Ok, you’re here because you know about my beer-soaked legal brawl [If not, go here] but only on the surface level. You are what’s known as a smart person (or you just really love me) so you want more info and have come to this story for all the hilarious details. Well I’m happy to oblige, dear smart/loving person. Please enjoy my telling of the tale of Binge Responsibly, LLC (Yayyy!) vs. Power Hour, LLC (Boooo.)
[Note: if you are neither intelligent nor affectionate, feel free to use this link to exit and post snarky comments about me shotgunning a beer for the first time.]
I haven’t ever told this back story on teh internetz because the whole thing is confusing enough on it’s own without adding this enraging layer. The “enraging layer” of which I speak is the fact that I was actually doing business with Steve Roose before he did a complete 180 and attacked me. Steve was selling my Power Hour on his website at the same time he was trying to shut me down! As if you needed more evidence that this guy does stupid things.
My initial relationship with Steve was actually really friendly! Here’s the first email he ever sent me. It was in Dec. of 2008:
My company makes the Power Hour DVD drinking game that just started selling nationwide in stores. We are looking for power hour fans to test it out! Can i send you some for you and your friends?
Just checked out your website. Very cool. I cant believe how musically talented you are as well. I play the piano way back in the day, but I don’t remember anything past the middle c key… my sister has been trying to lear the guitar for a while and its not easy. lol
Let me know if you want to try any co-marketing stuff. Attached a pic if you want to see the face behind the “Beer man” lol I’m in the red shirt on left.
Power Hour LLC
Geez, that doesn’t seem like a douchebag at all! What a sweetheart. I should work with this fellow. He even sent me a picture! Yay!
We did end up working together.
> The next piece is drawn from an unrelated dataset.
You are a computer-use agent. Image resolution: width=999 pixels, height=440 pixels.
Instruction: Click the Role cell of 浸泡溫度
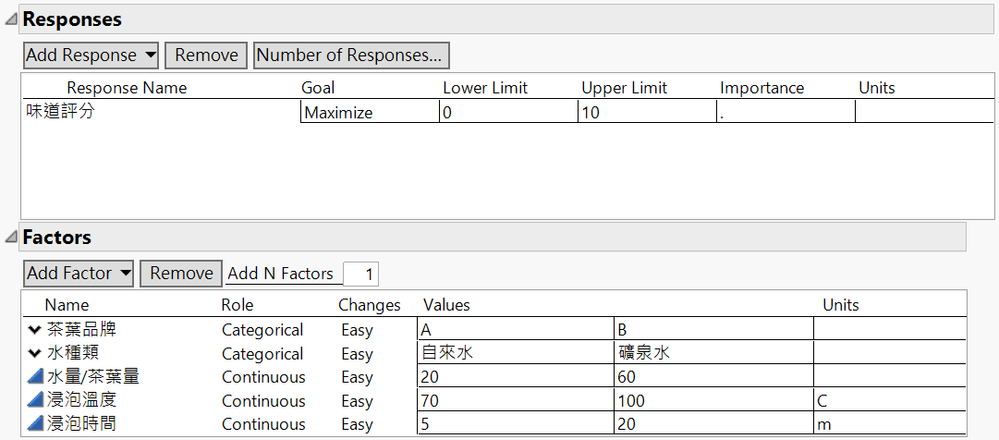[x=263, y=401]
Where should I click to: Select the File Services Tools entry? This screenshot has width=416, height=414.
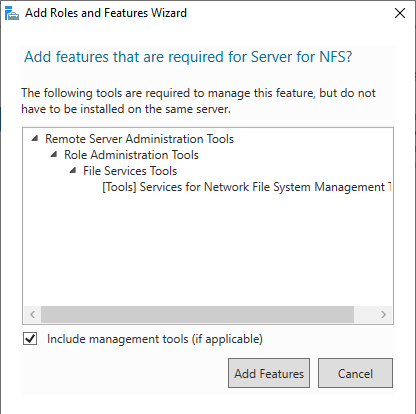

I signed a contract to have him put my Power Hour DVD on his ugly site. (I didn’t think it was ugly then but I do now. I have better taste now.) I was making all my DVDs by hand at that point so Steve offered to get them manufactured for me and then send me $1 for each sale. It wasn’t a great deal but I happily took it because I was making and distributing my work on a very small scale. With his deal I only had sales to gain and nothing to lose! So I thought. (That was foreshadowing.)
Steve also offered to help me get into Spencer Gifts and other retailers. Oh wow! What a swell guy! I signed a contract with him saying I would let him take my DVD to stores. The contract also said I wouldn’t be able to contact the stores myself once I gave Steve the right to do it for me. Hooray! I had a salesman on my side helping to manufacture my art and get it out to the world!
Steve sold my DVDs in his hideous (Yeah, I’ve decided it’s hideous now) online store for 9 months. (Did I ever see any money from that? No. But that’s the least of my worries. I’m pretty sure he didn’t sell enough that I should even bother pursuing it but still. Ya know. Another crappy thing he did.) After those 9 months, I emailed him to see how things were going:
Just checking in to see how things are going…..
and to complain haha…..I just found out this week that I got laid off 🙁 Huge bummer. But yeah I think it might be for the best because I’d been working there for 2 years and it’s time I move on. And hey, maybe I’ll end up getting rich and famous from my power hour 🙂
Oh yeah that’s where you come in. So go ahead and sell millions of copies, k? Haha but no really, how are things coming along? Have you had a chance to show it off to retail stores or anything? Are you still in the process of manufacturing them?
Talk to you soon!
I quoted my email specifically so I could work in some extra pity about how I had just lost my job. So go ahead and feel worse for me.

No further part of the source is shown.